Velutha does not behave like an untouchable is supposed to behave.  Because of this, Baby Kochamma warns that he is getting too comfortable around the children and in the company of touchables.  Comrade Pillai, who as a communist believes in economic and social equality, finds him a liability because of the other communists’ feelings--most’s feelings--about untouchables.  Even Velutha’s own father worries that he is stepping out of bounds.

            Of course, even though Velutha is able to maintain a relationship with the children and a more lenient employment around Paradise Pickles & Preserves because of his education (in Ammu’s grandfather’s school for untouchables) and demonstrated good work, because of what he is he carries with him the “perpetual impurity” of his caste. 

           

Baby Kochamma’s report to the police and her manipulation of both Ammu and the twins served her in several ways.  By doing this, she had taken her revenge against the communists for the incident when the family passed through their rally, where she was forced to wave their flag and say their slogans.  She also had found a way in which to punish Ammu and the twins for their arrival, and for never “knowing their place” around the house.  But her main reason was her honest hatred of Velutha and his status, or non-status, in society.

            When the truth of Ammu’s affair is made known to the family, Ammu is locked away while hatred for Velutha grows throughout the family.  Mammachi, whose late husband’s father had both educated and employed Velutha, spits in his face.  Even Chacko, who supports the communists’ ideal social and economic equality, is enraged.  Velutha’s father offers to kill Velutha because he, an untouchable himself, knows the extent to which this scandal will enrage the community and because he believes in the same un-climbable ladder of the caste system and the boundaries in which his lot are supposed to exist.  When the police find Velutha they beat him to eventual death, and assume the children were captives and that Ammu was victimized.  Meanwhile, Ammu is a captive in the family home, locked away by Baby Kochamma.  She later manipulates the children into “Saving Ammu” when the police realize what has happened to an innocent man, who has only committed crimes against the “Love Laws” with consensual acts.  The irony is that “saving Ammu” leads to Estha’s “return” and Ammu’s eventual death, separated from her twins, in a flophouse.  Her death comes after the death of Sophie Mol and Velutha—the most loved and loathed of society respectively. 

           

            Early in her life, Rahel develops an appreciation for punishment, because she sees it as an absolution from being “loved a little less” for wrongdoings.  She is always afraid of losing love, as symbolized by the recurring image of Pappachi’s moth’s icy claws on her heart.  Before Ammu is gone forever, she and the twins share a moment describing the fantasy life they will live after she has a job and comes back for them.  Rahel is quick to include “appropriate punishments” as one of the characteristics of this life that will never happen.  If she is properly punished then she can escape the guilt, and the moth’s claws on her heart, for breaking the “Love Laws.”

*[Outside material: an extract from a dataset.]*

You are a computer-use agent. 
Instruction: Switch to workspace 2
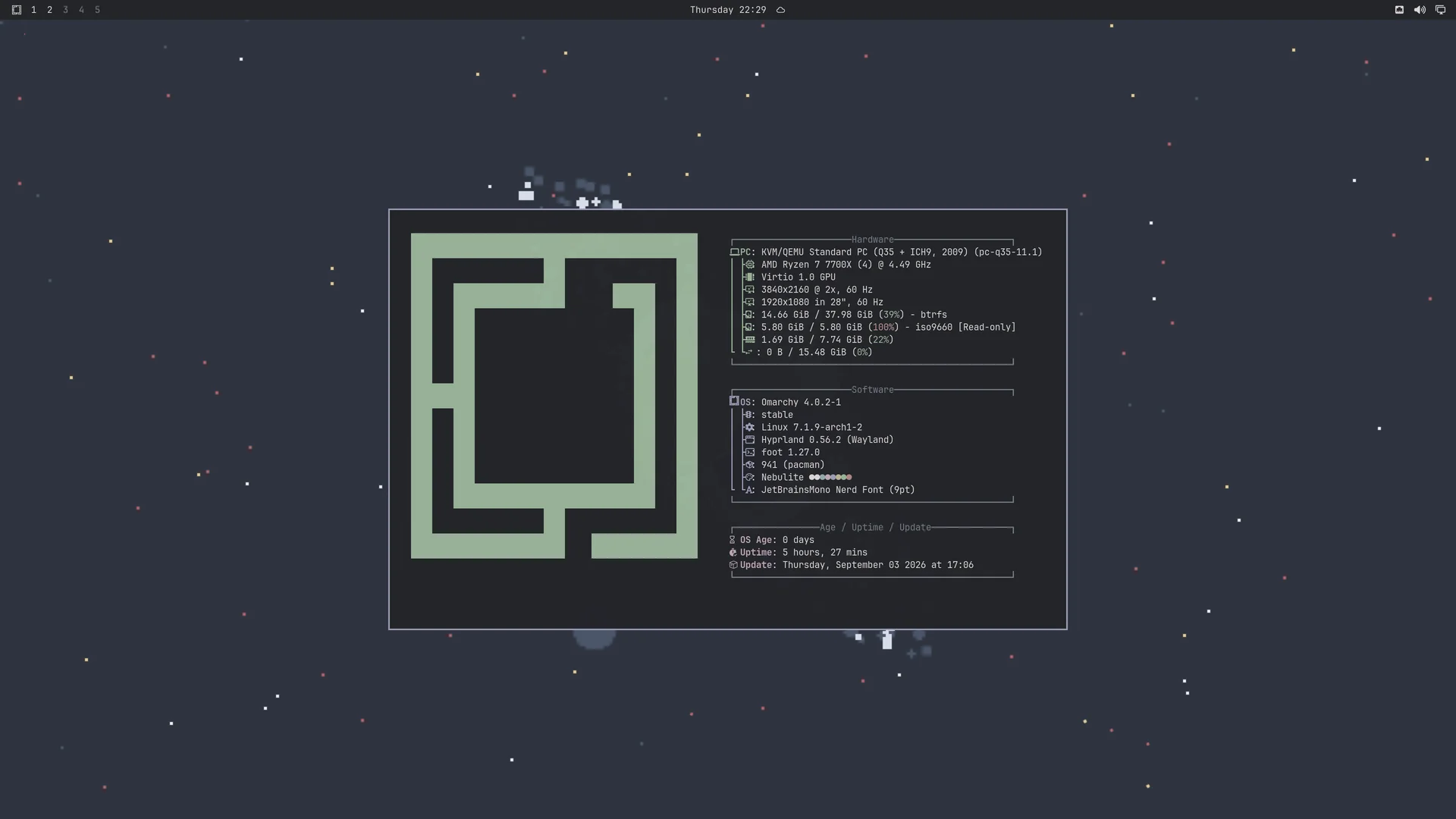coord(49,10)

            Velutha’s punishment for breaking the “Love Laws” was a conspiracy of sorts leading to his death.  The children’s punishments were separation; their mother’s was being sent away. 

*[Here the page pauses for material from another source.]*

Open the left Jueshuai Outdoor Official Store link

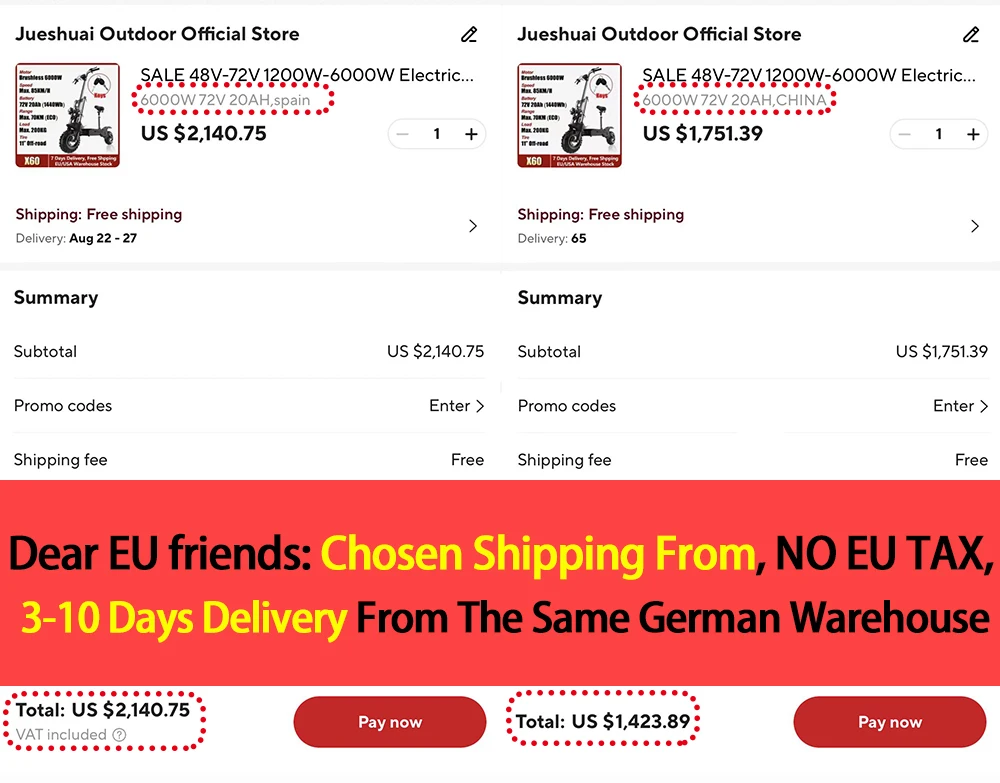(157, 34)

Upon being reunited in adulthood, silent Estha and Rahel break new “Love Laws”.  Roy reinforces that after their years of separation, they are still “two-egged twins with Siamese souls.” Following this, it is in the final chapter that we learn what happened across the now dried-up river when Ammu and Velutha committed their crime.  The final word of the story is Ammu’s “Tomorrow,” which brings to mind the cliché that tomorrow never comes, as it tragically does not for Ammu and Velutha.